ACTIVITY: Across all of the records below, determine the number of lines containing the string "computer"; reply with that number only.

# # # # # # #

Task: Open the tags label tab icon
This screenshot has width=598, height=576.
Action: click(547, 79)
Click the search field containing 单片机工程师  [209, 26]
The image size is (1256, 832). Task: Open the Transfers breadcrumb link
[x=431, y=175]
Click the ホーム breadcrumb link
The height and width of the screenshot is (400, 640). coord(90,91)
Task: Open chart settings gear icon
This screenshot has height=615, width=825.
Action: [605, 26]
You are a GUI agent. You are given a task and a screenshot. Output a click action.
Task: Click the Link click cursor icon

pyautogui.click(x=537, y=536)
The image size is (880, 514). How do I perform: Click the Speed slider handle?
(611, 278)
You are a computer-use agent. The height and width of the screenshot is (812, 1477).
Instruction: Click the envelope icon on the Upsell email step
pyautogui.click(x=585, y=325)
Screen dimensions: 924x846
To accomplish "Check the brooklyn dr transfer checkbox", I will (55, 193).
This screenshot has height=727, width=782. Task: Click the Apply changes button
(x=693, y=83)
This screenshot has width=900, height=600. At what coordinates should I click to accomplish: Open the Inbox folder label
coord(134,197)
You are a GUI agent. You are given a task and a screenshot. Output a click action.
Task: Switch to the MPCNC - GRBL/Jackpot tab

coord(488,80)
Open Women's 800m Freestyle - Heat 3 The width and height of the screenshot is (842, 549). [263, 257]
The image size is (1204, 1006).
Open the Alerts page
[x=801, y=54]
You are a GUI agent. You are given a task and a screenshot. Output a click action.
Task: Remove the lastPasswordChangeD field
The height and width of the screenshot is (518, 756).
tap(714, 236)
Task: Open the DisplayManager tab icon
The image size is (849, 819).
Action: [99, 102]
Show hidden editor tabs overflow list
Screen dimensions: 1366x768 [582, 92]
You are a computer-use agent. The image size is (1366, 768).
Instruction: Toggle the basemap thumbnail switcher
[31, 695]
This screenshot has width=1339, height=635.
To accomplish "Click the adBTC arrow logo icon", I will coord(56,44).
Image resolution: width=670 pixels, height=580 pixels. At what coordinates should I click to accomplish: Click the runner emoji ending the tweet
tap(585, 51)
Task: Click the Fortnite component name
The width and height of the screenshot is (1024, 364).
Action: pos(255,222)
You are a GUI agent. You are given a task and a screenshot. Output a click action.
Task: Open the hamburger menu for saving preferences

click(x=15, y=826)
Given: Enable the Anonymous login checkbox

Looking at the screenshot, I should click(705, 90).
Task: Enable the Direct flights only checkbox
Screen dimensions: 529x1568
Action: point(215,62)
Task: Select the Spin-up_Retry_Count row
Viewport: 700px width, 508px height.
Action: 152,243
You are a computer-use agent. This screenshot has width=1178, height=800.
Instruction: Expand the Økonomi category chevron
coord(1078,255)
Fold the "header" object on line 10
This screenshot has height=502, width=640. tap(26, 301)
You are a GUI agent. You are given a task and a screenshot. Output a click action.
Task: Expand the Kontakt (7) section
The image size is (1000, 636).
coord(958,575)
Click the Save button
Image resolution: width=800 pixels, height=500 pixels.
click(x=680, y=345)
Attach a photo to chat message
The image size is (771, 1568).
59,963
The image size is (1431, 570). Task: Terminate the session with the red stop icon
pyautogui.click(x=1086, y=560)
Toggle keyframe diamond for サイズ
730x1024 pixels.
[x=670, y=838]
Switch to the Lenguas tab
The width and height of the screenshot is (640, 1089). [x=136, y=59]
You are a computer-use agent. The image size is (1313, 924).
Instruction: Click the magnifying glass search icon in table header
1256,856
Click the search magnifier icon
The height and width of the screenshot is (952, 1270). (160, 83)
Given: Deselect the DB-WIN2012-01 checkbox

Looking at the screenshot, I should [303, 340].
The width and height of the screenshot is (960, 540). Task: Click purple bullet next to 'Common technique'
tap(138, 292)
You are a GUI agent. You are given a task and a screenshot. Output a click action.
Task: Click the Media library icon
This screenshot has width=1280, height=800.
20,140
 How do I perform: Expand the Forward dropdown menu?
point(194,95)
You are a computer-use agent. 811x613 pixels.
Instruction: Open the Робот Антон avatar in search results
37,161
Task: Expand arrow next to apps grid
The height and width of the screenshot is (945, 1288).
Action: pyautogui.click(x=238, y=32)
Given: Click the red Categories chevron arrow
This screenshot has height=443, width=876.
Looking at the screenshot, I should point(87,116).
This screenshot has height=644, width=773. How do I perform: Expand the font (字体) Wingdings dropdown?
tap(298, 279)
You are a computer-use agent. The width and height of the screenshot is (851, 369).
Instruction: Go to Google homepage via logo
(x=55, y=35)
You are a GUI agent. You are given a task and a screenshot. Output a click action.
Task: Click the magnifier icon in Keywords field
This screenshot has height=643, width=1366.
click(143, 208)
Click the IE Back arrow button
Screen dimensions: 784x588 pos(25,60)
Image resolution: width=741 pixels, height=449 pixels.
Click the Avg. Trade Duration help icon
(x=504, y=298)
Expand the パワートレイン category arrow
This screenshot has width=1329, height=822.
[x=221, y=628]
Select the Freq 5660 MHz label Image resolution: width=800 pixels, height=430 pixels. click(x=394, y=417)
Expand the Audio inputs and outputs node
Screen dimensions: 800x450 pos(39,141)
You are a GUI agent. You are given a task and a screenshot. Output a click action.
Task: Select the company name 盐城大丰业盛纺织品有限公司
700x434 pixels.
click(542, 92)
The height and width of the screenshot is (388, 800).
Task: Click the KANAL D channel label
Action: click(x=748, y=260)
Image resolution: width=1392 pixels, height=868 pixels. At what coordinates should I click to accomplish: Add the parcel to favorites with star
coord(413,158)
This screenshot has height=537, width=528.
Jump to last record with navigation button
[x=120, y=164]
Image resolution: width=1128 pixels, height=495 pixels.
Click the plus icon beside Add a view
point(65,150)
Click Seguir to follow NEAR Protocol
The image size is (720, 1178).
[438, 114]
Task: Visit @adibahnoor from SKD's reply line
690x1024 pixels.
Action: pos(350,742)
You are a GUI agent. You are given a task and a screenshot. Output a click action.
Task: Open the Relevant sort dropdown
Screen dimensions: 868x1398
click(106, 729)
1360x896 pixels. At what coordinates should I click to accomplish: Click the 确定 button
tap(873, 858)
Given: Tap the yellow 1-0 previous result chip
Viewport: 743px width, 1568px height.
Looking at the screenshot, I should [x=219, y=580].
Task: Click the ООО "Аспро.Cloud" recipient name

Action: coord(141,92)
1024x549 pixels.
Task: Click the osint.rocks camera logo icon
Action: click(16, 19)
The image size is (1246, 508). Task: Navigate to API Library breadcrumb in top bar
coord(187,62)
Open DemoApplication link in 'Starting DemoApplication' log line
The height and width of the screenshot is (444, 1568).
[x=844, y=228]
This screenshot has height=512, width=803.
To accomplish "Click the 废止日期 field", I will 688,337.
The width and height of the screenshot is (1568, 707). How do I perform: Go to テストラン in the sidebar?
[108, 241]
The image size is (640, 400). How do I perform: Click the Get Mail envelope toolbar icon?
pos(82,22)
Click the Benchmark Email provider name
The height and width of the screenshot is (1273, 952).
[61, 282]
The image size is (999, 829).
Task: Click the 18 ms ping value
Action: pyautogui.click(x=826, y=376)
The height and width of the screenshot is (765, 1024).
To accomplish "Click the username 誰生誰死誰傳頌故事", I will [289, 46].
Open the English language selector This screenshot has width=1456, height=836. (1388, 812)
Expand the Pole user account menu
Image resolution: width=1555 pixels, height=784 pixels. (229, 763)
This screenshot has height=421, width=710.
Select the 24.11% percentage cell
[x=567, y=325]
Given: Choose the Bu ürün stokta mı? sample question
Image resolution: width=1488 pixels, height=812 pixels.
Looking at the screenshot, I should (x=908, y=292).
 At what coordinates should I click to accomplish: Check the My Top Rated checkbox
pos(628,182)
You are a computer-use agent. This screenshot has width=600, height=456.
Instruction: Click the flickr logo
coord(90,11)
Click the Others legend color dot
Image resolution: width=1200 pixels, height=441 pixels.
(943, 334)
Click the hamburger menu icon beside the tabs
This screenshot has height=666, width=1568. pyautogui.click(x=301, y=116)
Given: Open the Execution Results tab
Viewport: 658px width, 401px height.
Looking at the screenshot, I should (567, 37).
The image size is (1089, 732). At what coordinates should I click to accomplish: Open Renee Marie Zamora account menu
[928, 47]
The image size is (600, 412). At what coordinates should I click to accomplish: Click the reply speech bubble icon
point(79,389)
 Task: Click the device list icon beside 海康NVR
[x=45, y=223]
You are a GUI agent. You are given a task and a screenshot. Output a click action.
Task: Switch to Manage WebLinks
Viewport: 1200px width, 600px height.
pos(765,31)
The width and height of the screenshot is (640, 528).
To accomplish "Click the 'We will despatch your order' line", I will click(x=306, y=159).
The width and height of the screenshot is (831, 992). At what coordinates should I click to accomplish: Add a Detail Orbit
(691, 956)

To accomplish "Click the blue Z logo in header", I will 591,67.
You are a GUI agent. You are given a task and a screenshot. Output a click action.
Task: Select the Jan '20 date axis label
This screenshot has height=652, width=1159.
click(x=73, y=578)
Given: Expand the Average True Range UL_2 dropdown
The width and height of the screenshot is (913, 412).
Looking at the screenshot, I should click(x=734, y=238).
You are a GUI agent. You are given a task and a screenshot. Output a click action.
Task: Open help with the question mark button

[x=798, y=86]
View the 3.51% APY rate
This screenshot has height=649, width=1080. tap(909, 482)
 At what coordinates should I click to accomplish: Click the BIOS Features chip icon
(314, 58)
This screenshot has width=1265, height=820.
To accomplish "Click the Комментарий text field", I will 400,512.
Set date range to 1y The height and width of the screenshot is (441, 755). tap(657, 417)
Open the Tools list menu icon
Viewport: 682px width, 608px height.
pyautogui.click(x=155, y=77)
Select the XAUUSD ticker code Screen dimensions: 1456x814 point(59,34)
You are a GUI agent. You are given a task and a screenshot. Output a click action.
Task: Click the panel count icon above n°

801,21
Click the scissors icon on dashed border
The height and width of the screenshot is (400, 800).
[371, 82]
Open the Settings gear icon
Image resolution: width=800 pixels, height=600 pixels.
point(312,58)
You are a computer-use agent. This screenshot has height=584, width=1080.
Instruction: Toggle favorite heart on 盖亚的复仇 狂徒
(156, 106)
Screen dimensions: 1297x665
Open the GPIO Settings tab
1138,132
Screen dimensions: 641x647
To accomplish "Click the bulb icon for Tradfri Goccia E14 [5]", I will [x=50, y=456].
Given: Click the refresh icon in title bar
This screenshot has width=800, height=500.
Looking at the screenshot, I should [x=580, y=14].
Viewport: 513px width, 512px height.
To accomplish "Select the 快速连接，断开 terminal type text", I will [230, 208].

# # # # # # #

COMPLETED EXERCISE: 8